Could the records be returned exactly, with the pictures left out?

▶ _Saved data entries_
———

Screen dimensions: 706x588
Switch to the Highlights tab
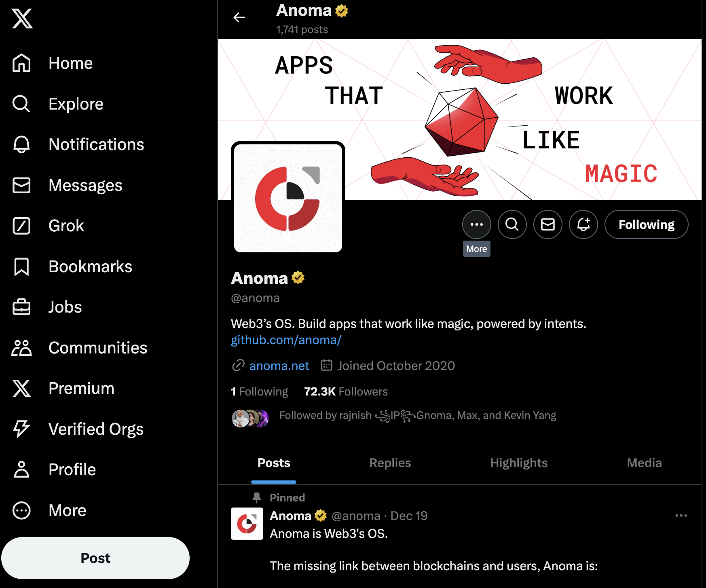pos(519,463)
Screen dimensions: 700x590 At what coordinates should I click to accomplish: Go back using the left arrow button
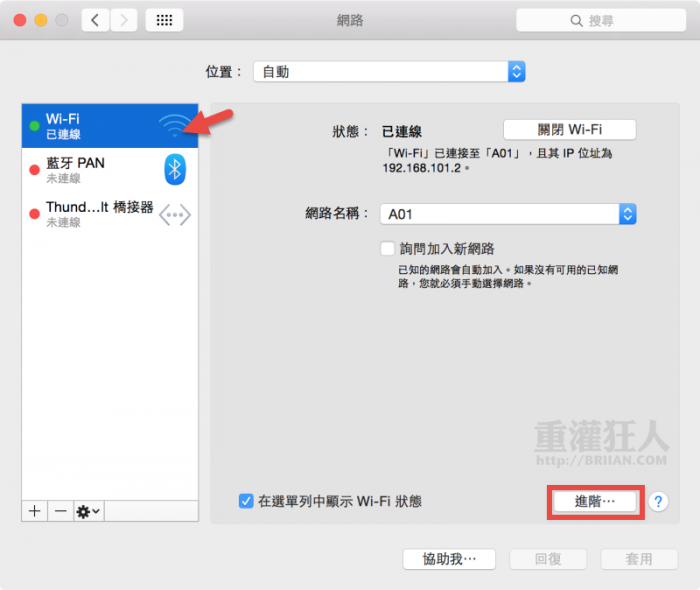(96, 20)
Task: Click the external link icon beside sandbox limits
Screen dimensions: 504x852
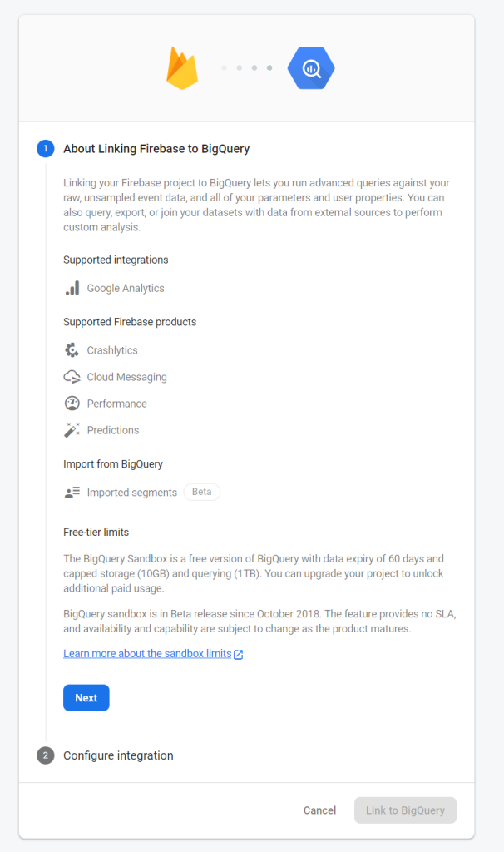Action: 239,654
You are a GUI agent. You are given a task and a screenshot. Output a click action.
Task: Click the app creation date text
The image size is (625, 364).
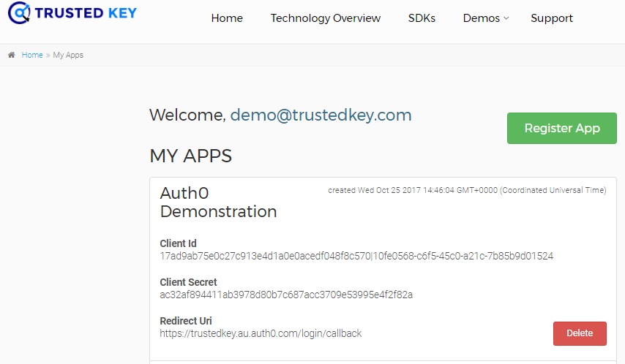(467, 190)
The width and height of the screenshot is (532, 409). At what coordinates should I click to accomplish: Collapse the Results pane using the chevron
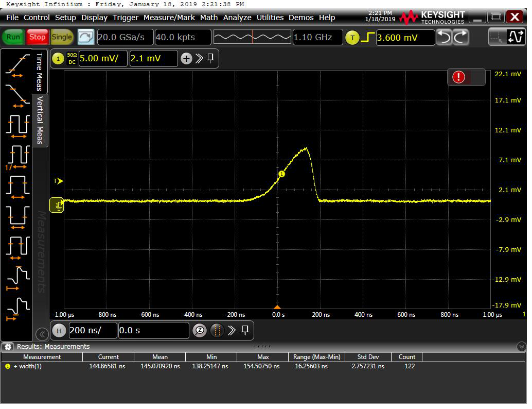[522, 347]
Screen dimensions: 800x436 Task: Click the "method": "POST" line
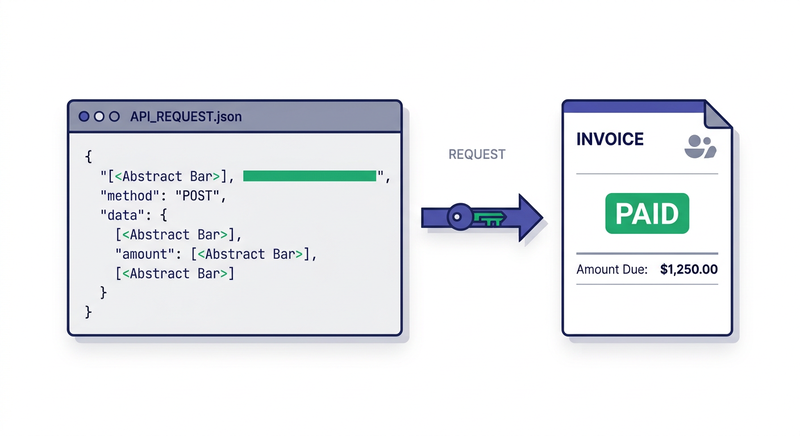[163, 196]
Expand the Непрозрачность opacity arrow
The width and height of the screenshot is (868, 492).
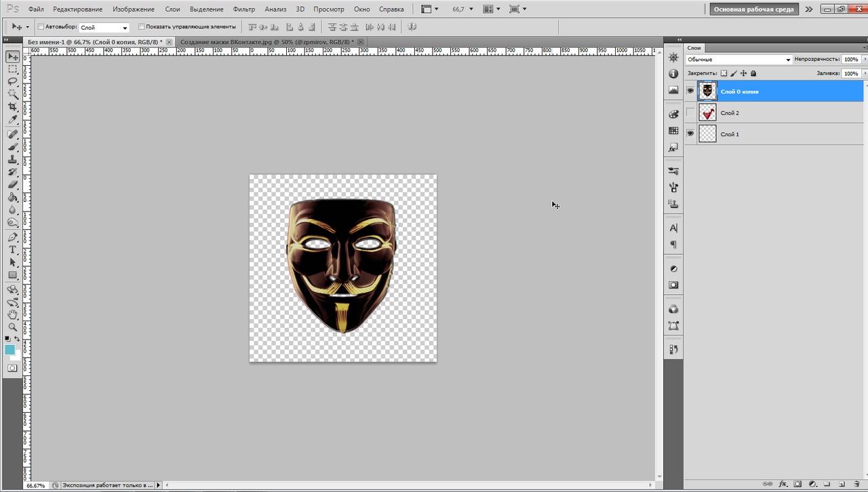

———

▶ _Problem solution_
Screen dimensions: 706x588
Switch to the Highlights tab
pos(519,463)
Screen dimensions: 700x590 At what coordinates should I click to accomplish: Go back using the left arrow button
(96, 20)
Task: Click the external link icon beside sandbox limits
Screen dimensions: 504x852
Action: 239,654
You are a GUI agent. You are given a task and a screenshot. Output a click action.
Task: Click the app creation date text
The image size is (625, 364).
(467, 190)
The width and height of the screenshot is (532, 409). At what coordinates should I click to accomplish: Collapse the Results pane using the chevron
[522, 347]
Screen dimensions: 800x436 Task: Click the "method": "POST" line
[163, 196]
Expand the Непрозрачность opacity arrow
The width and height of the screenshot is (868, 492).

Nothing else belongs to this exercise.